◆ EXERCISE TASK:
Please update the entries below by replacing "Laptop" with "Desktop" and leaving everything else unchanged. Leave the pictures out of your answer.

◆ PROVIDED INFORMATION:
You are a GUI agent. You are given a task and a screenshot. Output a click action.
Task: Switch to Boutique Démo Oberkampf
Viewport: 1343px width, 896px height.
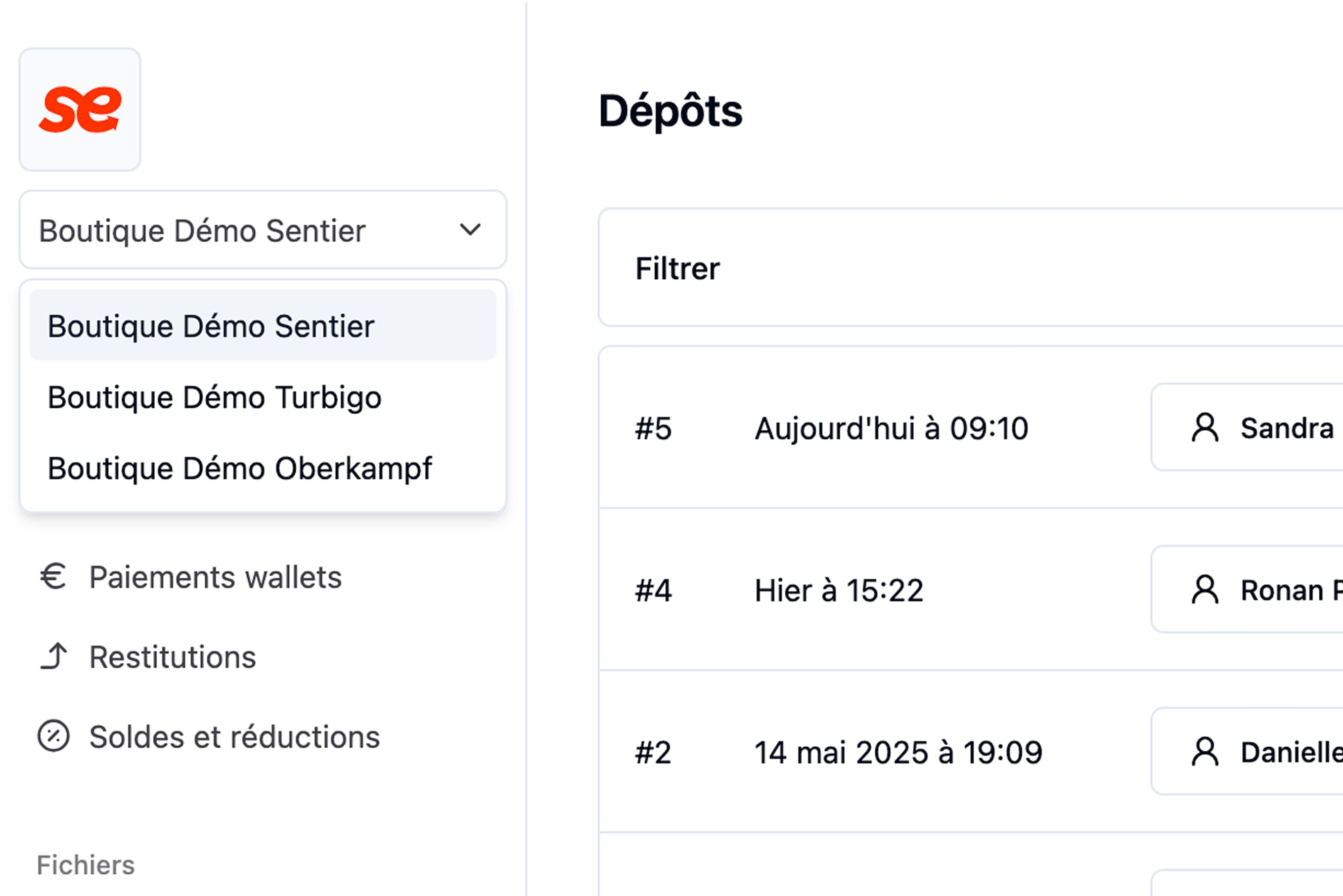click(x=263, y=468)
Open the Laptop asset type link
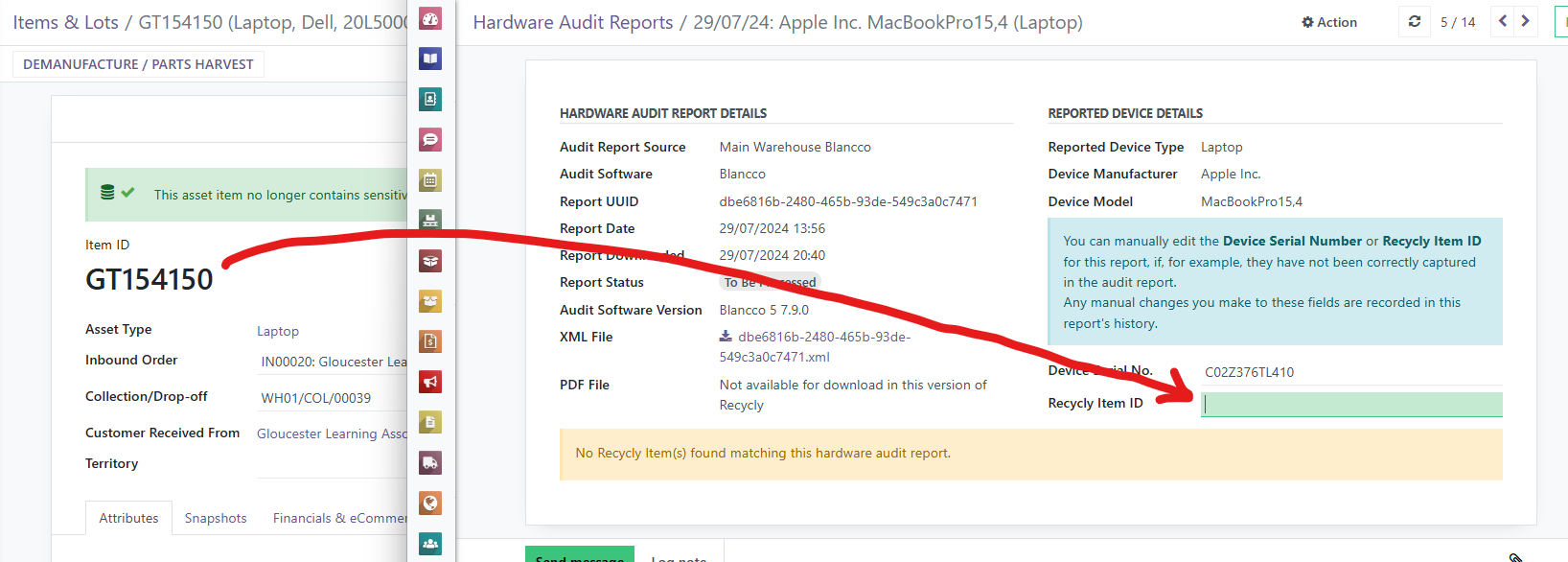The width and height of the screenshot is (1568, 562). coord(278,331)
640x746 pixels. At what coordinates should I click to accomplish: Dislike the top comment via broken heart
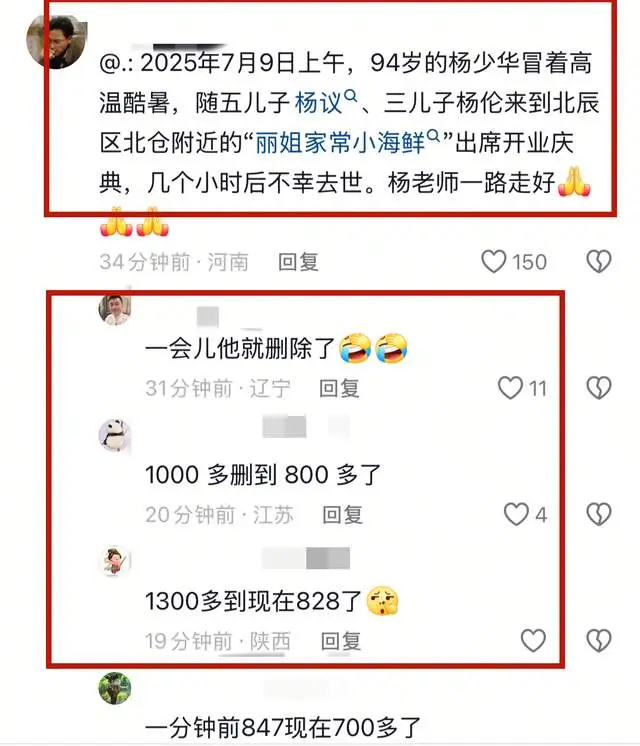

◆ RESULT:
You are a GUI agent. You are given a task and a screenshot. Output a click action.
Task: Switch to Boutique Démo Oberkampf
Viewport: 1343px width, 896px height.
click(x=263, y=468)
Open the Desktop asset type link
The width and height of the screenshot is (1568, 562). coord(278,331)
640x746 pixels. At what coordinates should I click to accomplish: Dislike the top comment via broken heart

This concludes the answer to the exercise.